# Exercise requirements
Each line of the records below that holds "zoom" should be returned.

# Source material
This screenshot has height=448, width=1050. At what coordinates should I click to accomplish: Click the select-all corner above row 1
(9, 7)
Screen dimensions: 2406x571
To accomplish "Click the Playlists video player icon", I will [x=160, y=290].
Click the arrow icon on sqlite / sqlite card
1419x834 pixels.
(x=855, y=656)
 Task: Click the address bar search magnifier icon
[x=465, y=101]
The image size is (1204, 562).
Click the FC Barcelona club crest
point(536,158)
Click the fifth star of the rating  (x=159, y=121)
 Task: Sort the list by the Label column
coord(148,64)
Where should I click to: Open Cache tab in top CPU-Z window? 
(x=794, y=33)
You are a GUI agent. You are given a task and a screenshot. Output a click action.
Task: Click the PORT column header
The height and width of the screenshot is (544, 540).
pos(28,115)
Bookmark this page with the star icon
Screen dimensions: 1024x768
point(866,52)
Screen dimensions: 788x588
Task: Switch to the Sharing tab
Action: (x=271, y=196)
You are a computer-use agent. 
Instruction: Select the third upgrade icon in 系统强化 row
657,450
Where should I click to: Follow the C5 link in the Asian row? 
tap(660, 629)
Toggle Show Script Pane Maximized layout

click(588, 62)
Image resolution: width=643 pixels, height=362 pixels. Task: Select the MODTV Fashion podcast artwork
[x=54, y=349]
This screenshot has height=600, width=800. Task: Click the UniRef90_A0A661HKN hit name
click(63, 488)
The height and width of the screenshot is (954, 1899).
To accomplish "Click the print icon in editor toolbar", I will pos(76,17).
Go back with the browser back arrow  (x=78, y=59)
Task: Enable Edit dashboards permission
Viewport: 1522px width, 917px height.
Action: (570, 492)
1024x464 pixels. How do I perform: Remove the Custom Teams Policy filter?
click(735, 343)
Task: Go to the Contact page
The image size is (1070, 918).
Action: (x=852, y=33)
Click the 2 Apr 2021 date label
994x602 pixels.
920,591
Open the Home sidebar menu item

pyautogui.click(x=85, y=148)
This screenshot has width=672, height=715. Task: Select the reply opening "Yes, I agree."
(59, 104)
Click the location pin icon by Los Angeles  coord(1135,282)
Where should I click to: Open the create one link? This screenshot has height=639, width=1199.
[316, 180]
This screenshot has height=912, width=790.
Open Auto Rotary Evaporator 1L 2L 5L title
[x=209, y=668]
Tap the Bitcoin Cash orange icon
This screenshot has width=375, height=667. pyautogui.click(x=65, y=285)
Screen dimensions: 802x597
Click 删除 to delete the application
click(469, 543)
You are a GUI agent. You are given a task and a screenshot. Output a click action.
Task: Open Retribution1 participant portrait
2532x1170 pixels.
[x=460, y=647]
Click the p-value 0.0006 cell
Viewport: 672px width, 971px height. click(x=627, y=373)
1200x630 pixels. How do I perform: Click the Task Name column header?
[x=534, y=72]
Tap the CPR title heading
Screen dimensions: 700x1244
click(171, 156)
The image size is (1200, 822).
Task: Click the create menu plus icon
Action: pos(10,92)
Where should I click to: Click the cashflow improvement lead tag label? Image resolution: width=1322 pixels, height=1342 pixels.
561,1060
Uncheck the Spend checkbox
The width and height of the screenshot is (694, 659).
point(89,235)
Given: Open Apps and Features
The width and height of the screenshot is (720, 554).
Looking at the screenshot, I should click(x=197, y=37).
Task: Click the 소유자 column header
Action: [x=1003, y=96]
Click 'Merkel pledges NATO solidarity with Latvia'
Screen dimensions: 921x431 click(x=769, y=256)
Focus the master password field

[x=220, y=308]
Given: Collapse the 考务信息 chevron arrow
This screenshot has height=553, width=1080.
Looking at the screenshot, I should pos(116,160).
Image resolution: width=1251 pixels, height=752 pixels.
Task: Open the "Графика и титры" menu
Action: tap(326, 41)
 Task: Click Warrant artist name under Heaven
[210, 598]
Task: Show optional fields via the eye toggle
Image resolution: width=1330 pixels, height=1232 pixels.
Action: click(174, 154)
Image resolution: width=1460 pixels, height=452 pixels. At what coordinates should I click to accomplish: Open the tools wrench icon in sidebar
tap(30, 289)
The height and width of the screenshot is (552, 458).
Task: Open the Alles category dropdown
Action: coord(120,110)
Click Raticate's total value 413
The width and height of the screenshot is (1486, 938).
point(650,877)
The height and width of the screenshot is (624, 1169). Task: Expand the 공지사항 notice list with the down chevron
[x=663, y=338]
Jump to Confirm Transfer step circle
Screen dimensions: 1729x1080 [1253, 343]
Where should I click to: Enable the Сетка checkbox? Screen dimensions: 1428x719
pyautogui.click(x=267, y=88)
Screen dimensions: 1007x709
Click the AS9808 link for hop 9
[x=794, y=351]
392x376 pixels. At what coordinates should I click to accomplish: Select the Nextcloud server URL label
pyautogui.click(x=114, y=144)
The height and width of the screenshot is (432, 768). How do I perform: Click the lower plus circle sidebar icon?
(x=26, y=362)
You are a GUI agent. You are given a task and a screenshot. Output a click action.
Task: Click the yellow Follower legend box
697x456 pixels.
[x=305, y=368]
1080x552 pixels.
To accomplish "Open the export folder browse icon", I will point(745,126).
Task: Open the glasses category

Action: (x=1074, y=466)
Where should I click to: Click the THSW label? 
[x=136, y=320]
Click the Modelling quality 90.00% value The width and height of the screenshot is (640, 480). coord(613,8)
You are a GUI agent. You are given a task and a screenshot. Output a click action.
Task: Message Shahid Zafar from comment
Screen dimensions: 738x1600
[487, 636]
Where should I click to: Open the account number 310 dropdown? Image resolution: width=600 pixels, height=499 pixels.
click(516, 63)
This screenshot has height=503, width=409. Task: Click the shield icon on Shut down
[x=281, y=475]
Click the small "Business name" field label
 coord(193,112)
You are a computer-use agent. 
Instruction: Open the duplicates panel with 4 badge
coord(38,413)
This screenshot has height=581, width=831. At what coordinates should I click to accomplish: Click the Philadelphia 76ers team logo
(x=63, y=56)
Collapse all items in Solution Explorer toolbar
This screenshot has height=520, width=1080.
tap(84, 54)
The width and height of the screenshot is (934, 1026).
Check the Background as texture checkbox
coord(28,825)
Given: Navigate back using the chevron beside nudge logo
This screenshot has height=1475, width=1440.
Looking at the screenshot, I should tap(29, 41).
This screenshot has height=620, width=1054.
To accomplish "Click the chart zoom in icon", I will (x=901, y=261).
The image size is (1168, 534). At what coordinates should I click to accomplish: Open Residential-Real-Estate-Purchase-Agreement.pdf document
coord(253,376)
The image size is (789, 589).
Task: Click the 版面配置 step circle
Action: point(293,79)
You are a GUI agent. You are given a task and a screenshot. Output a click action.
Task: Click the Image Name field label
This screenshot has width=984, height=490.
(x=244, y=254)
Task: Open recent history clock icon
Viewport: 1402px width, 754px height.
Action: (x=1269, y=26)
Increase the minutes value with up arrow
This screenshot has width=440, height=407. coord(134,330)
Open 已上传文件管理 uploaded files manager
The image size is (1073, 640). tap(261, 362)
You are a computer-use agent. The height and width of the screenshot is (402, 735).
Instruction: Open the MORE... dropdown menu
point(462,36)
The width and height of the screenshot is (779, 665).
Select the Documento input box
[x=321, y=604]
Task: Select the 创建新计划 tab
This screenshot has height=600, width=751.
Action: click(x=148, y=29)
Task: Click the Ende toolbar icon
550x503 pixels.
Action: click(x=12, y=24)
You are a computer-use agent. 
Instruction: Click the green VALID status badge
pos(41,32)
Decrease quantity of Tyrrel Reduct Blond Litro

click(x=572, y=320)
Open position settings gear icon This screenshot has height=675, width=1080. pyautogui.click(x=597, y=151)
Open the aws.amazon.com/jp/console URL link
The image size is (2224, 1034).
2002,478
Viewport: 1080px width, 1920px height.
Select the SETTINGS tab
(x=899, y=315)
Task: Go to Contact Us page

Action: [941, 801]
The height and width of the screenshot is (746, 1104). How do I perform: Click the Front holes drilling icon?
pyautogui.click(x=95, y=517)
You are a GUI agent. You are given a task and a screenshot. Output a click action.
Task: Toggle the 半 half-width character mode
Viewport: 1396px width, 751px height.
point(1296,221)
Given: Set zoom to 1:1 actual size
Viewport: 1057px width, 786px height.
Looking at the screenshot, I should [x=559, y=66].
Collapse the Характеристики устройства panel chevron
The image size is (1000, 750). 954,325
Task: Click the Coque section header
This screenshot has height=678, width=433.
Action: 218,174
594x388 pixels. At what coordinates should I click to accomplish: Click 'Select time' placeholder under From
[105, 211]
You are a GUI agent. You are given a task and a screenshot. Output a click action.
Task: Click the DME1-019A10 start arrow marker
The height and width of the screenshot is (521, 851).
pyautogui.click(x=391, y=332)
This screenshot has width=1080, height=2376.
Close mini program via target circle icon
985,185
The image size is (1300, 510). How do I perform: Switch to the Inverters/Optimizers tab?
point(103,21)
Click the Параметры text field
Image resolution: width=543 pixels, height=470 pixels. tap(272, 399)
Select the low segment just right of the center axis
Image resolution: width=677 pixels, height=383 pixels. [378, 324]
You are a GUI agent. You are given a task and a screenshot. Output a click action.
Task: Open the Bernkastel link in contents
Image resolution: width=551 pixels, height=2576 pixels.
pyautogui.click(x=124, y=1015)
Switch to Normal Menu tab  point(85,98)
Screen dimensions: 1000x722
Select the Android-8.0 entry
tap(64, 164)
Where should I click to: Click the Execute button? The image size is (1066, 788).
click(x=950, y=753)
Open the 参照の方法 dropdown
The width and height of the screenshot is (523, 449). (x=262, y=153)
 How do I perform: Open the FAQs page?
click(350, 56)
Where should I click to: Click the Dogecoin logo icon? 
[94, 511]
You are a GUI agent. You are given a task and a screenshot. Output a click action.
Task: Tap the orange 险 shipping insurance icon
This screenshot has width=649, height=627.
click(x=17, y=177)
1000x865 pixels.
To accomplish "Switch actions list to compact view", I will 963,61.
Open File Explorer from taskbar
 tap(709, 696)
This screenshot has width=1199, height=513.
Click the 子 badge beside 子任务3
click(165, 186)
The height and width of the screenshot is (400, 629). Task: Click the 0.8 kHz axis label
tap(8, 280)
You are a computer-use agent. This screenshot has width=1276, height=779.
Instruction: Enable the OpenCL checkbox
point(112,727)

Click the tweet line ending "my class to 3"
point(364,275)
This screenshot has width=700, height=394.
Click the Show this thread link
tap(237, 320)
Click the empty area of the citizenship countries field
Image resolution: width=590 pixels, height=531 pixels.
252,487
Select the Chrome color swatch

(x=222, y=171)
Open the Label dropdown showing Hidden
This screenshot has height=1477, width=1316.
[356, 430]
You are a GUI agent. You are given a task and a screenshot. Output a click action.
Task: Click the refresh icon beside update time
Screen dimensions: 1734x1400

# Your response
To accomplish "Click the chart zoom in icon", I will (x=901, y=261).
Given: Set zoom to 1:1 actual size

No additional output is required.